Arizona Students Recycling Used Technology, known as AZ StRUT, is offering two one-day camps to area students in fifth through 12th grades.
The free camps, which provide each child with a refurbished desktop computer to keep, will take place from 9 a.m. to 2 p.m. July 25-26 at the Kingman Learning Center, 2475 Beverly Ave. Class size is limited to 25 participants each day, and registration is required.
To register, visit www.K12.com/azva and click on "In Person Events," then locate the techie camp on the third page and click on it.

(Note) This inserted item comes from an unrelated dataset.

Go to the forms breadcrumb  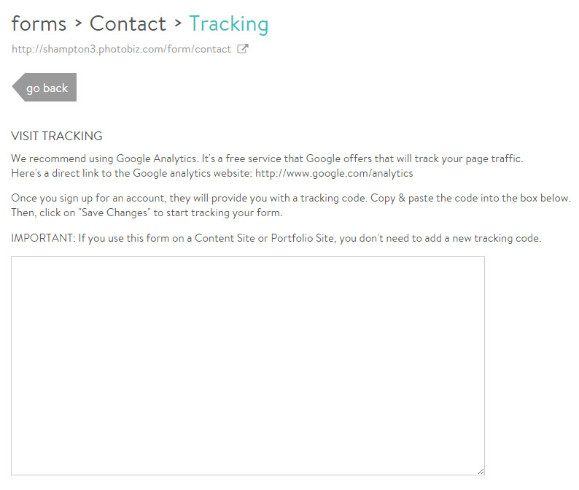39,24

"I'm very excited about the techie camp coming here because this is another opportunity for children in Kingman to get a great educational experience while becoming familiar with Kingman Learning Center," said KLC Principal Heather Appleby. "We're here to be a resource to the community."

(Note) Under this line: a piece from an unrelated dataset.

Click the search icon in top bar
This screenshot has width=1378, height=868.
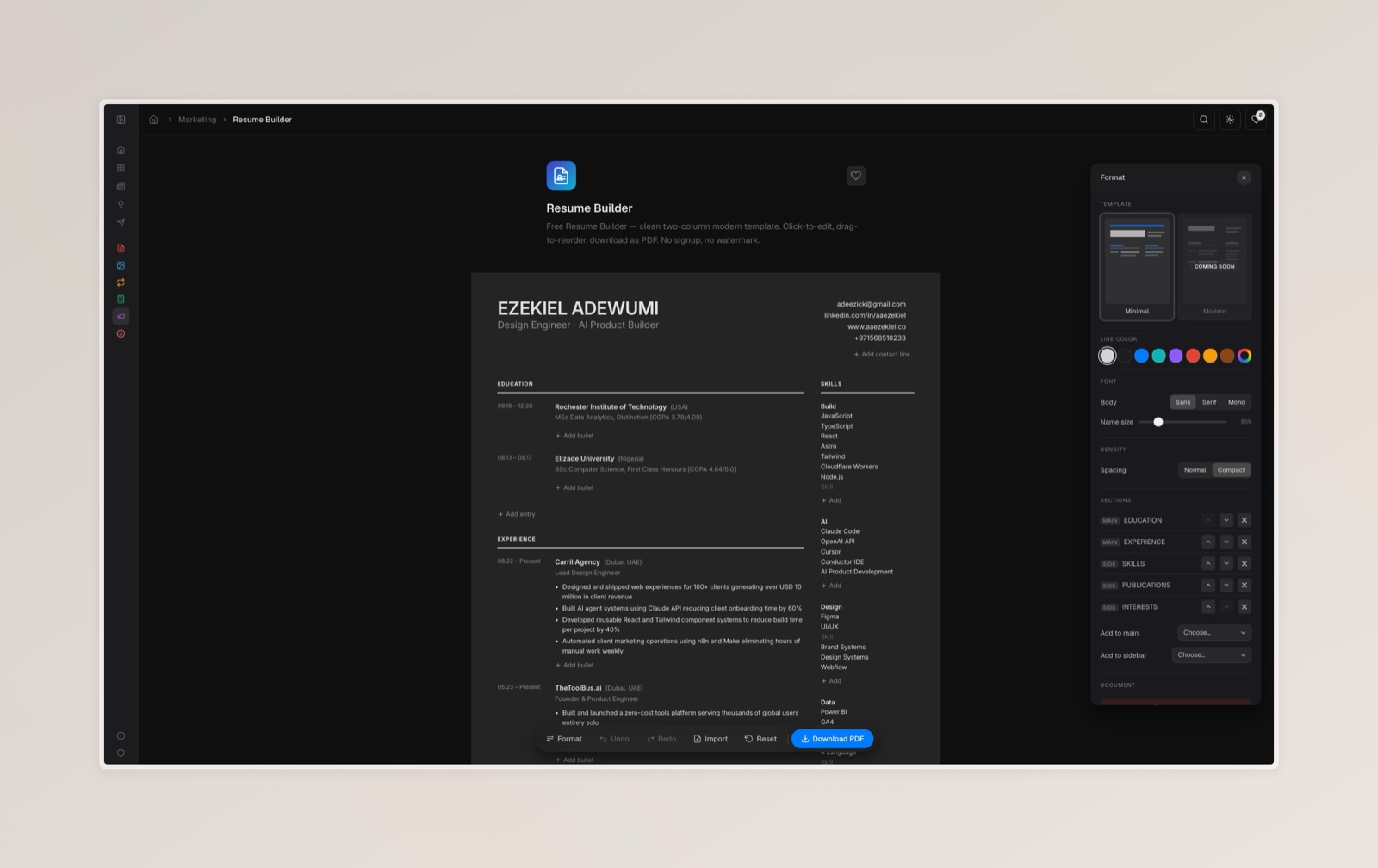click(x=1202, y=119)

KLC provides individualized, online learning to students enrolled in Arizona Virtual Academy and Insight Academy of Arizona.
Both are statewide schools that provide education to students in kindergarten through 12th grade. They recently partnered with AZ StRUT to bring the techie camps to Kingman.
During each session, participants will learn how to build a computer while gleaning valuable workplace skills such as teamwork and problem solving. Working computers are disassembled prior to class, and with instruction the students reassemble the computers as they learn the role of each component.
Tom Mehlert, executive director at AZ StRUT, said the organization was started by Motorola and Intel in 1997 to find homes for used, refurbished computers. They are donated by about 100 companies and given to Arizona schools and nonprofits that need them, said Mehlert, as well as to individual students through the techie camps.
Each year, AZ StRUT provides about 3,000 computers to schools and nonprofits, said Mehlert. Its techie camps have grown each year, from 12 camps serving 127 campers in 2011 to 20 camps teaching 220 campers in 2012. This year, Mehlert expects to reach about 500 campers in 30 camps across the state.
He said that while attendance is limited in Kingman's first camp, if more children register than can attend, he will bring more camps to the city this year.
In addition to computer donations and techie camps, said Mehlert, AZ StRUT trains more than 500 students annually at 15 computer refurbishing schools across Arizona.